> **Saved entries**:
◆ ◆ ◆

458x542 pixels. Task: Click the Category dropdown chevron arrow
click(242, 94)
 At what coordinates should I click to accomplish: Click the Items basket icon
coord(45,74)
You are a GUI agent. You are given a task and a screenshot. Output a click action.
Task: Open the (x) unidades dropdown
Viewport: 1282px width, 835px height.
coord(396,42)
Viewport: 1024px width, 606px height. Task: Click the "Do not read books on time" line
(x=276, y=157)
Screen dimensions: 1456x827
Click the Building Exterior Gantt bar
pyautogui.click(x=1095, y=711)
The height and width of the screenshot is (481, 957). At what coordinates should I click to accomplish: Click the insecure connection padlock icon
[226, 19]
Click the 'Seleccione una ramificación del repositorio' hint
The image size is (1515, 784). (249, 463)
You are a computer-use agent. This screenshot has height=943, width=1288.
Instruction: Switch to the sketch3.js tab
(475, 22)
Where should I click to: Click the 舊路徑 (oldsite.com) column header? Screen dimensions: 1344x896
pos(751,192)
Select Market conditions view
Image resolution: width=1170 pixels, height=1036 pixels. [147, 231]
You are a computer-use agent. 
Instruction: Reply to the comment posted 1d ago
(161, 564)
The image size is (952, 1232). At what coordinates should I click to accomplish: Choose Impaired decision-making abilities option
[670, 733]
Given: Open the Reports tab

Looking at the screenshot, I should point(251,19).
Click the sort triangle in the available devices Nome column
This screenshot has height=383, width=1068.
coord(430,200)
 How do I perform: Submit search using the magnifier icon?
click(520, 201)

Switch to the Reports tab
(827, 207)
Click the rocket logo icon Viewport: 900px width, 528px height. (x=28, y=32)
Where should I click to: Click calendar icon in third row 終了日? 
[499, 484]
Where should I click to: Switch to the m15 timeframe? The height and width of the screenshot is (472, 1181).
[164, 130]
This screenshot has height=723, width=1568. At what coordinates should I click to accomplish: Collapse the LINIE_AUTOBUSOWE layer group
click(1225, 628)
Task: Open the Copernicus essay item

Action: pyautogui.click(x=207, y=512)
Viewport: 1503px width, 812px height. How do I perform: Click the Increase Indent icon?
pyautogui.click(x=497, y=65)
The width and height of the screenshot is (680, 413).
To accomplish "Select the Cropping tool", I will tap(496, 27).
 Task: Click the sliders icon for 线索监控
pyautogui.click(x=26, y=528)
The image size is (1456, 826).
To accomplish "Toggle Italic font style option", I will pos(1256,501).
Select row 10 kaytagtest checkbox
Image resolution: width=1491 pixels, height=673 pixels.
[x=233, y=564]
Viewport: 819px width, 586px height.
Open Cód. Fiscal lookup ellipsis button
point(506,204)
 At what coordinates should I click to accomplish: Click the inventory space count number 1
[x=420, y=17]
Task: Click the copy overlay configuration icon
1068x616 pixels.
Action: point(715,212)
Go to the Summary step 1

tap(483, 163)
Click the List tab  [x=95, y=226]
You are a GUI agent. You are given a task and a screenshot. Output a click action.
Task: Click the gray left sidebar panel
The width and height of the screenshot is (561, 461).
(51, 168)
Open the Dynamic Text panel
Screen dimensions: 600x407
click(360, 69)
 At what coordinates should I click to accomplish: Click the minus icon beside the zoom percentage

◆ ◆ ◆

> **TASK PROMPT**: Copy all the entries exactly.

> **OUTPUT**:
458x542 pixels. Task: Click the Category dropdown chevron arrow
click(242, 94)
 At what coordinates should I click to accomplish: Click the Items basket icon
coord(45,74)
You are a GUI agent. You are given a task and a screenshot. Output a click action.
Task: Open the (x) unidades dropdown
Viewport: 1282px width, 835px height.
coord(396,42)
Viewport: 1024px width, 606px height. Task: Click the "Do not read books on time" line
(x=276, y=157)
Screen dimensions: 1456x827
Click the Building Exterior Gantt bar
pyautogui.click(x=1095, y=711)
The height and width of the screenshot is (481, 957). At what coordinates should I click to accomplish: Click the insecure connection padlock icon
[226, 19]
Click the 'Seleccione una ramificación del repositorio' hint
The image size is (1515, 784). (249, 463)
You are a computer-use agent. This screenshot has height=943, width=1288.
Instruction: Switch to the sketch3.js tab
(475, 22)
Where should I click to: Click the 舊路徑 (oldsite.com) column header? Screen dimensions: 1344x896
pos(751,192)
Select Market conditions view
Image resolution: width=1170 pixels, height=1036 pixels. [147, 231]
You are a computer-use agent. 
Instruction: Reply to the comment posted 1d ago
(161, 564)
The image size is (952, 1232). At what coordinates should I click to accomplish: Choose Impaired decision-making abilities option
[670, 733]
Given: Open the Reports tab

Looking at the screenshot, I should point(251,19).
Click the sort triangle in the available devices Nome column
This screenshot has height=383, width=1068.
coord(430,200)
 How do I perform: Submit search using the magnifier icon?
click(520, 201)

Switch to the Reports tab
(827, 207)
Click the rocket logo icon Viewport: 900px width, 528px height. (x=28, y=32)
Where should I click to: Click calendar icon in third row 終了日? 
[499, 484]
Where should I click to: Switch to the m15 timeframe? The height and width of the screenshot is (472, 1181).
[164, 130]
This screenshot has height=723, width=1568. At what coordinates should I click to accomplish: Collapse the LINIE_AUTOBUSOWE layer group
click(1225, 628)
Task: Open the Copernicus essay item

Action: pyautogui.click(x=207, y=512)
Viewport: 1503px width, 812px height. How do I perform: Click the Increase Indent icon?
pyautogui.click(x=497, y=65)
The width and height of the screenshot is (680, 413).
To accomplish "Select the Cropping tool", I will tap(496, 27).
 Task: Click the sliders icon for 线索监控
pyautogui.click(x=26, y=528)
The image size is (1456, 826).
To accomplish "Toggle Italic font style option", I will pos(1256,501).
Select row 10 kaytagtest checkbox
Image resolution: width=1491 pixels, height=673 pixels.
[x=233, y=564]
Viewport: 819px width, 586px height.
Open Cód. Fiscal lookup ellipsis button
point(506,204)
 At what coordinates should I click to accomplish: Click the inventory space count number 1
[x=420, y=17]
Task: Click the copy overlay configuration icon
1068x616 pixels.
Action: point(715,212)
Go to the Summary step 1

tap(483, 163)
Click the List tab  [x=95, y=226]
You are a GUI agent. You are given a task and a screenshot. Output a click action.
Task: Click the gray left sidebar panel
The width and height of the screenshot is (561, 461).
(51, 168)
Open the Dynamic Text panel
Screen dimensions: 600x407
click(360, 69)
 At what coordinates should I click to accomplish: Click the minus icon beside the zoom percentage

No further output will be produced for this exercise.